Unfounded bomb threats reported in cities across Canada, U.S.
Fake email threats demand $20K US payments in bitcoin
Dozens of bomb threats — all believed to be unfounded — were reported in major cities across Canada and the United States on Thursday. Officials from both countries said they believe the threats — clumsily written emails demanding $20,000 US payments of bitcoin — may have all come from the same source.
Some of the emails had the subject line: "Think Twice."
Police in Toronto said multiple threats were being investigated across the city Thursday afternoon, including one involving the busy downtown King subway station, which was evacuated. Service at the station resumed within the hour.
In the Montreal area, police said they responded to threats against at least five businesses.
Police in Ottawa, Winnipeg, Calgary, and Edmonton, as well as smaller cities across the country, all dealt with similar incidents.
In British Columbia, the U.S. Consulate in Vancouver said in a statement that it was aware of 15 bomb threats made in the province. Vancouver police said they were also aware of numerous threatening emails received across the city.

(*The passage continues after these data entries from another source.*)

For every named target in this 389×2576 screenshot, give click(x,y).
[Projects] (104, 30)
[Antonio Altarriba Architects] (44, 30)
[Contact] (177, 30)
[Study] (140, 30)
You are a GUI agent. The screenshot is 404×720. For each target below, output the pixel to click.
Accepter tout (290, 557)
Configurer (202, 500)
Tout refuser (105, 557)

In a statement before the threats were deemed to be unfounded, Public Safety Canada advised Canadians to "follow the direction of local law enforcement and to report anything suspicious to them."

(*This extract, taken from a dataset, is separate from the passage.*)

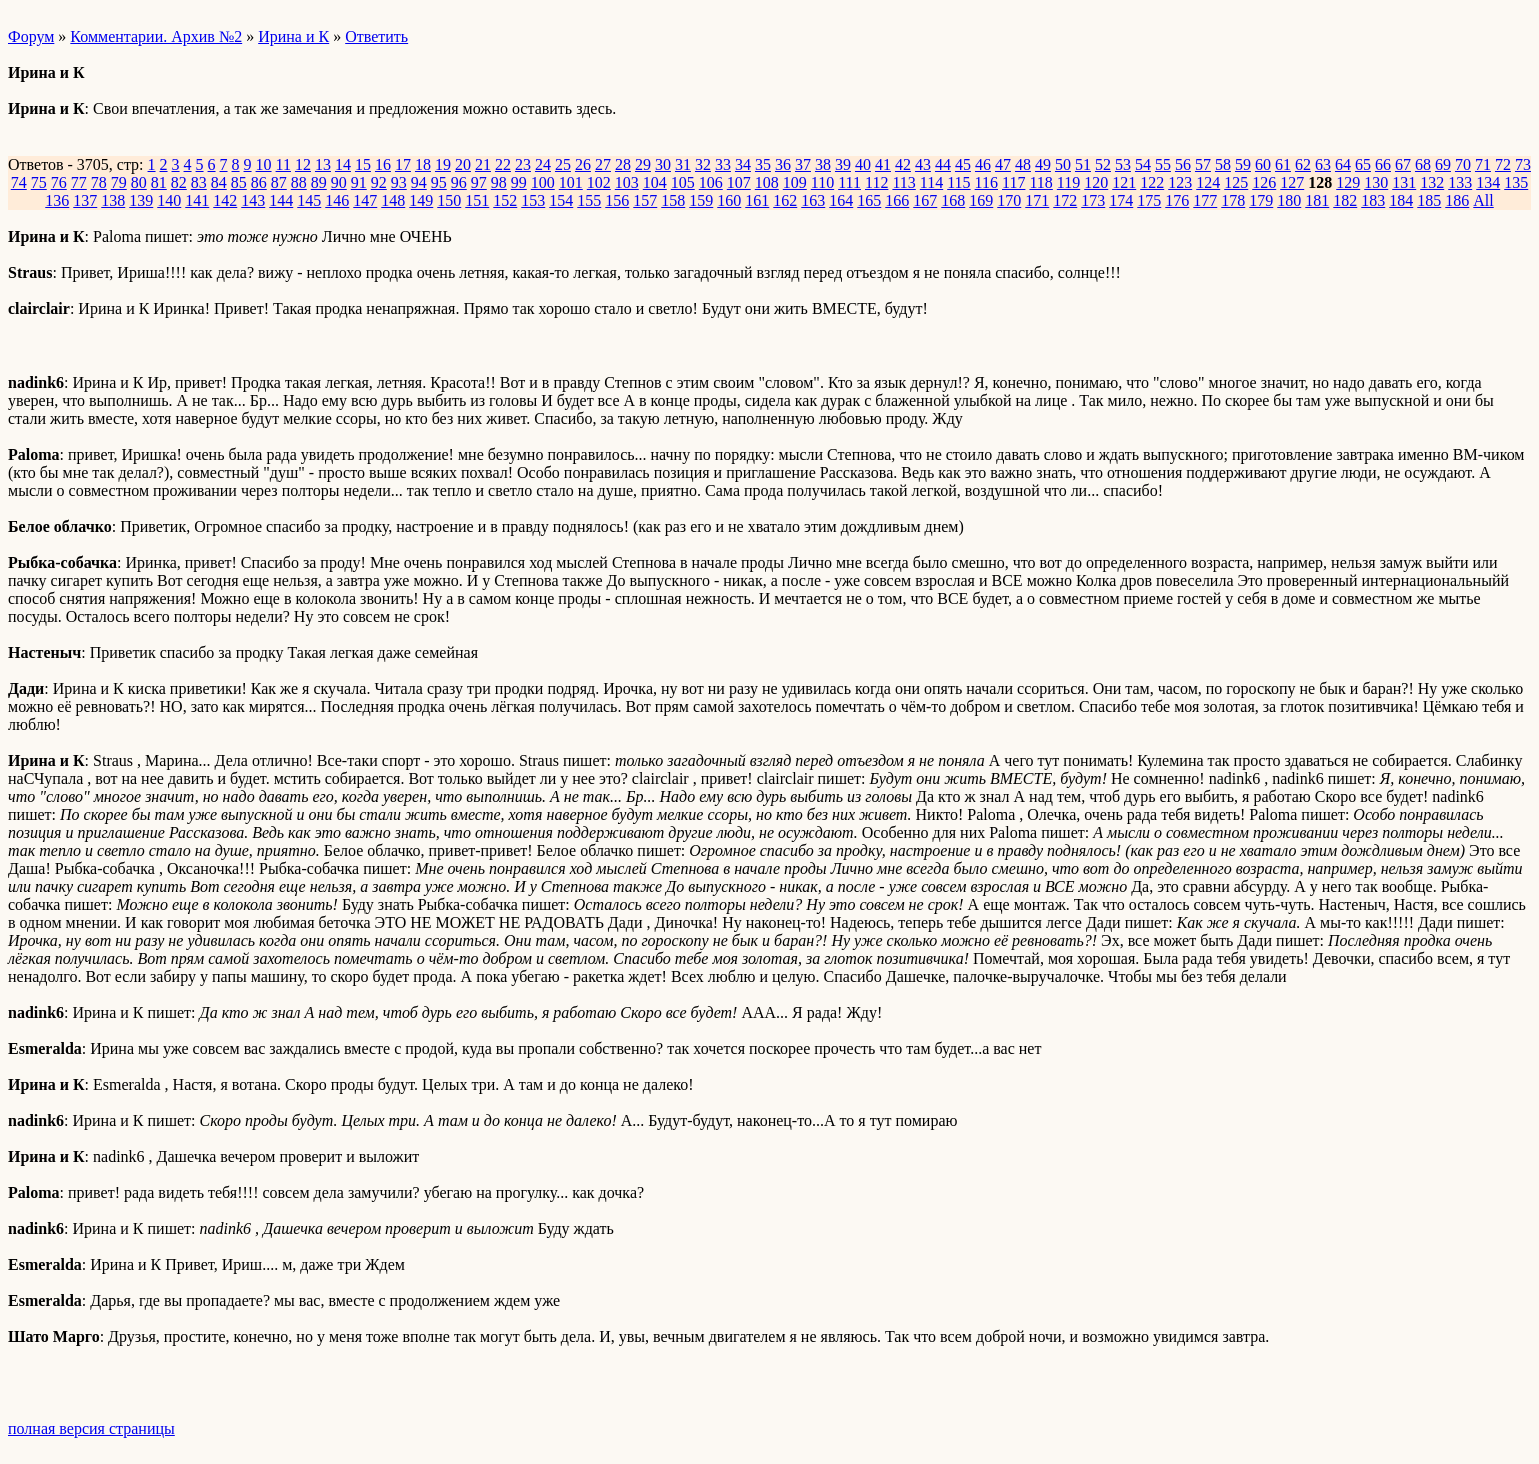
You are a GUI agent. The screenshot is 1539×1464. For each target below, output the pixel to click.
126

Threats received across U.S.
The threats come on the same day that online bomb threats were received in cities across the U.S.
U.S. authorities said Thursday that threats sent to dozens of schools, universities and other locations appeared to be a hoax.

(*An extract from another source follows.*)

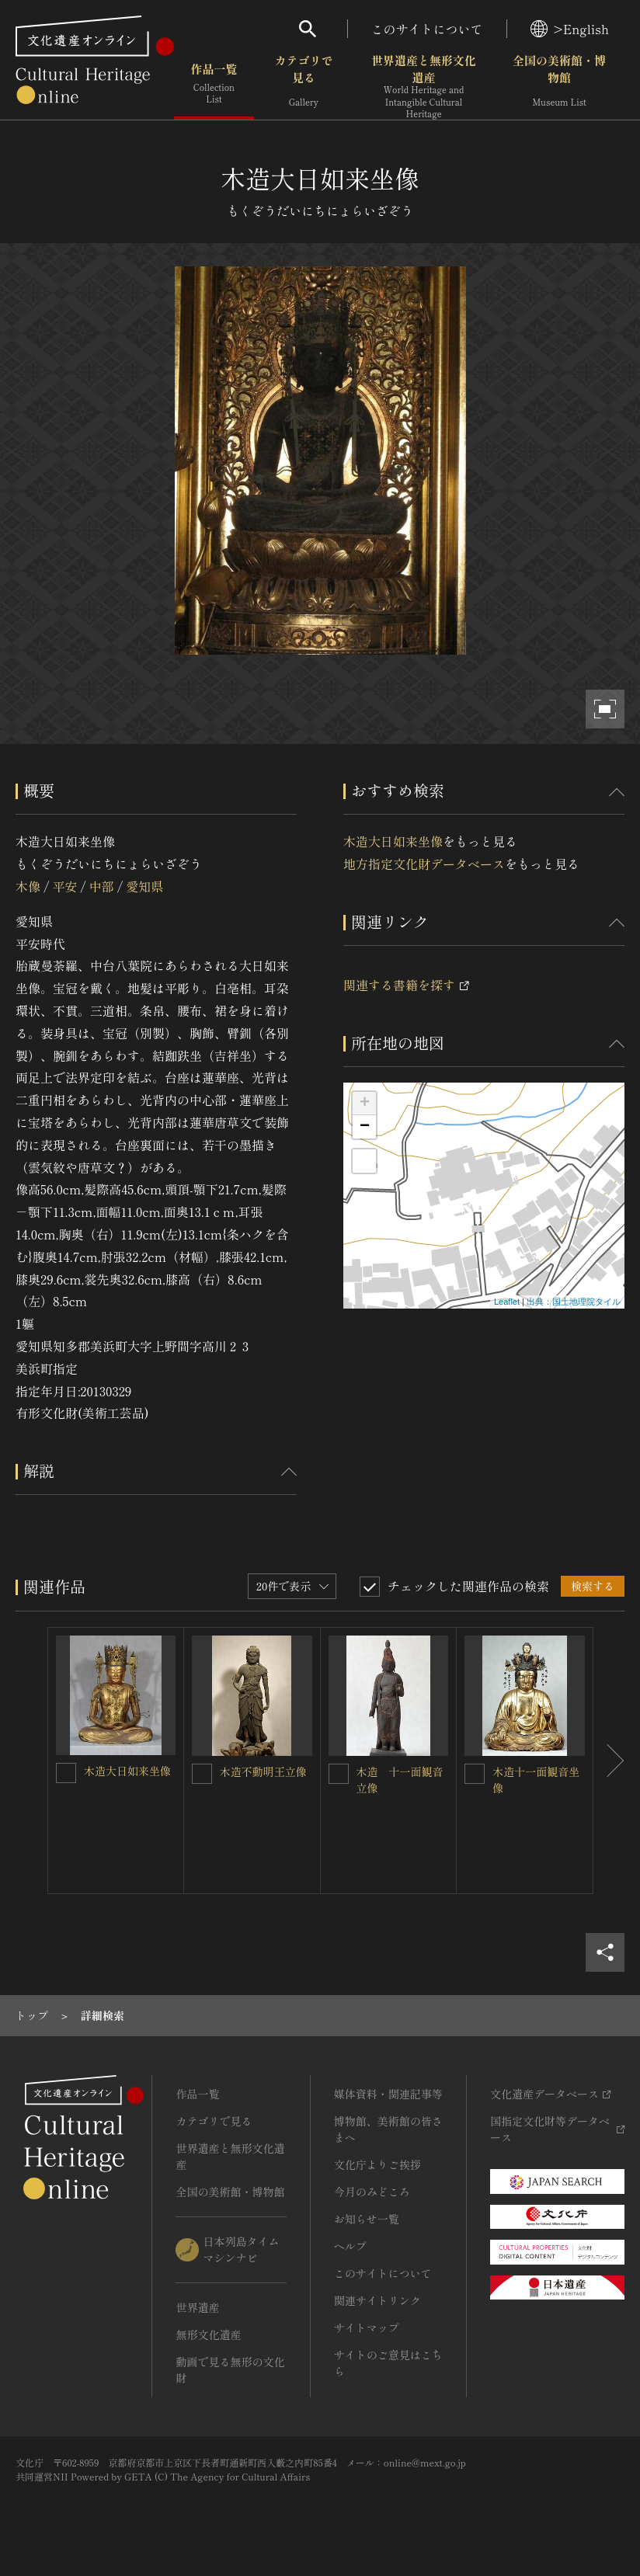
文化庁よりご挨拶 (377, 2164)
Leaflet (507, 1301)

At this time, it appears that these threats are meant to cause disruption and/or obtain money. We’ll respond to each call regarding these emails to conduct a search but we wanted to share this information so the credibility of these threats can be assessed as likely NOT CREDIBLE.—@NYPDnews
The New York City Police Department said the emailed messages were meant to cause disruption and compel recipients into sending money, and are not considered credible. Officials in Georgia, Louisiana, Alaska, Idaho and Florida also said they believed them to be unfounded.
Some U.S. schools were closed early and others were evacuated because of the threats.